Goal: I want to setup an API resource with a predefined header value which is taken from {{current_user.metadata.MY_USER_ATTRIBUTE}}
I want to avoid to set this header in every app where I use this resource.
Steps: I've setup a new API resource and added a header with the value {{current_user.metadata.MY_USER_ATTRIBUTE}}
However, the API receives the header value "{{current_user.metadata.MY_USER_ATTRIBUTE}}" (plain string, not resolved).
Is it a bug or just misleading UI in the resource configuration editor (allowing me to add JS snippets wrapped in {{}})?
So the resource configuration does allow you to add JS snippets (e,g, environment variables), but current_user is available only within queries in an app, not a resource.
Is this as designed or a current shortcoming you will fix in the foreseeable future? Or do you a workaround (except of adding the header in every app where this query is used?
This particular pattern is definitely supported and works as expected in my brief testing.
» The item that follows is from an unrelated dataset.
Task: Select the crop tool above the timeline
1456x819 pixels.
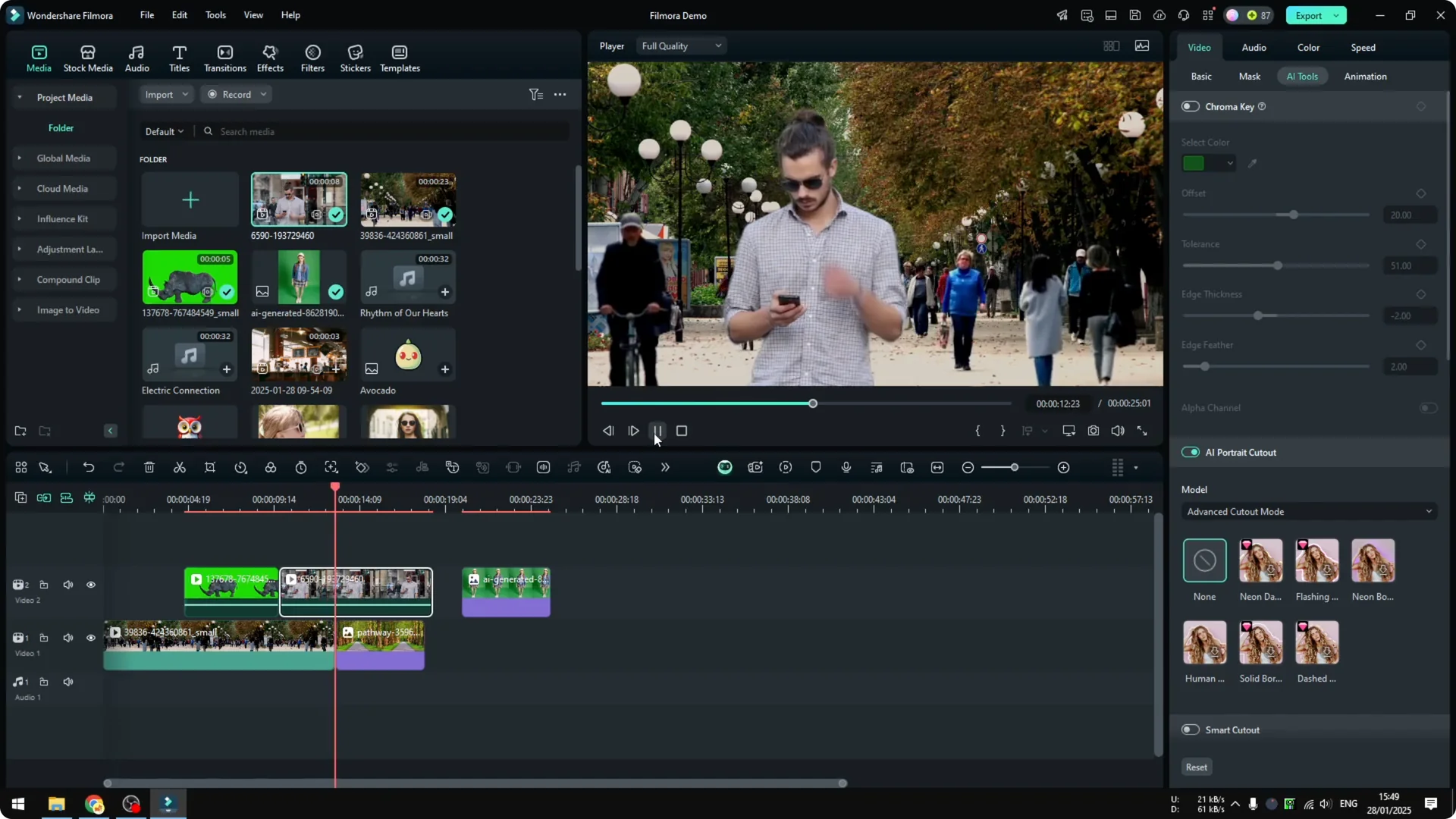Action: tap(210, 467)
One thing to note - and the potential cause for the issue you're seeing - is that the JS interpolation will only work if the contained expression successfully evaluates. I'd start by double checking that your reference to MY_USER_ATTRIBUTE is valid.
I haven't yet tested on the specific version that you mention above, but will do so and provide an update here.
Hi @Darren , thanks for following up!
So I did some further checks and indeed it looks like it works now, but still seems a bit buggy:
So at first I had the user attribute set to empty string, and in that case the JS snippet didn't resolve and the API received the "{{...}}" string. When I set a non-empty value in the user attribute it worked! However, testing further, the interpolation fails when I put {{ (1+2).toString() }}. In that case the api receives again the string "{{ (1+2).toString() }}", instead of "3". Could it be that the JS snippets in the header settings in the resource configuration are not "real" but only allow plain references to e.g. current_user.metadata.xyz?
(I see that behaviour on both Cloud and self-hosted)
Yep - I saw the same behavior in my own testing. I haven't confirmed this, but my guess is that we specifically restrict the execution of arbitrary JS in this context for security reasons. Valid variable references should be fine, though! Will that be sufficient for your particular use case? Or do you need to perform additional variable manipulation?